March 30, 2018 (Good Friday) – John 18:1-19:42

John 18:1-19:42

The Triumphs of Love

Good Friday – March 30, 2018

First Lutheran Church – Winnipeg, MB

“Jesus died of being human,” writes the theologian Herbert McCabe.

He goes on to explain,
“In the world we have made it is fatal to be human, to be open and vulnerable to others,

to be loving.” (https://www.christiancentury.org/blog-post/guest-post/marielle-franco-and-crucifixion-love)

It is fatal to be loving.

In Jesus, we discover what God, the source of all being – the source of our being –

is like: completely loving, and completely vulnerable.

Jesus loves the world – and Jesus loves every person in it.

And he comes announcing a better way: the way of love.

What if, he says with his life – what if every decision had behind it the welfare of every person

on the planet?

What if every decision ever made – by you, by communities, by governments –

Had for its rationale the welfare of everyone: every person, every vulnerable person,

every animal, every plant?

It is out of great love that Jesus’ vision includes a very biblical principle:

the equitable sharing of the earth’s resources.

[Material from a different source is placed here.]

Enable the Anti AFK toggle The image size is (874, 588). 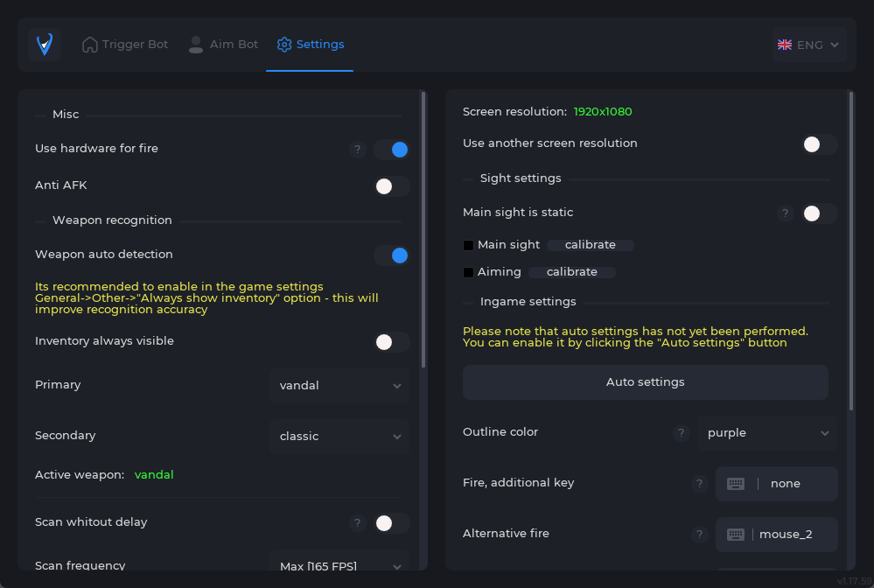391,186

Jesus is killed by the powers that be, the vested interests, because of that vision.

Because of that love.

Jesus died of being human.  Because in this world it can be fatal to be loving.

 

Most of us know the cost of loving, and that cost can be calculated in many and various ways.

Most of us know that loving entails suffering –

for there can be no love without suffering.

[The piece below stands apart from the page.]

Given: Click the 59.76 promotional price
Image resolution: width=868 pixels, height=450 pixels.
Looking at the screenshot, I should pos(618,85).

Anyone who has grieved knows that.

But here’s the thing: we call this day, “good.”

And as I have said before, “Good Friday” is a corruption of “God’s Friday.”

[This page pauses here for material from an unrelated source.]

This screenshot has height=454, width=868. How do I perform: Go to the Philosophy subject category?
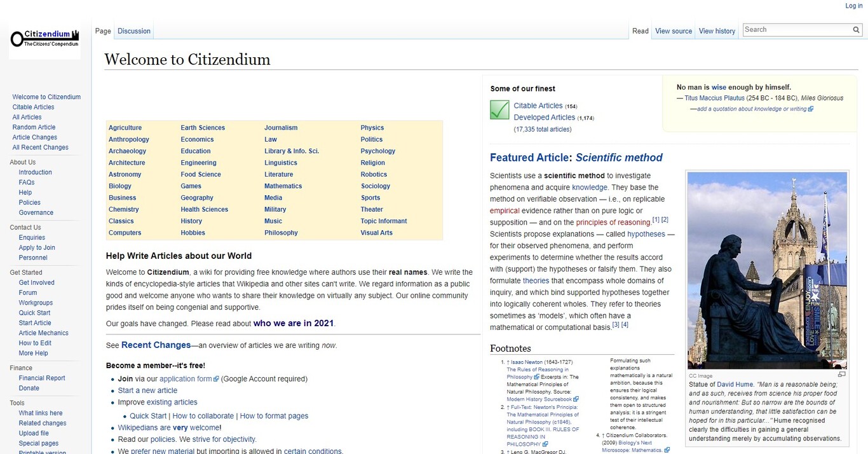(x=281, y=232)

In Jesus, God has – at great cost and with tremendous suffering – entered into

those places where the vulnerable are killed by political machinations and by

self-interested people:

this is what God does on God’s Friday.

And by going where we think God should not go on God’s Friday,

God transforms death and loss and hopelessness into their opposites.

In John’s account Jesus is the one who reigns, and who by love triumphs and

wrests death from life.

Jesus is made to be completely alone – and yet he creates community for us when he

makes a new family at the foot of the cross out of Mary and the beloved disciple.

His breath is taken from him, yet he breathes the Spirit, the life of God, into

the disciples and into us.

He is denied and abandoned by Peter and his friends,

yet he forgives them and forgives even Peter and out of that experience of forgiveness

instills in Peter a love even greater than death.

The triumphs of the cross are many.

The victories of love are many.

And because God in Jesus has entered into those places of suffering and death,

they can now be sources of life and hope.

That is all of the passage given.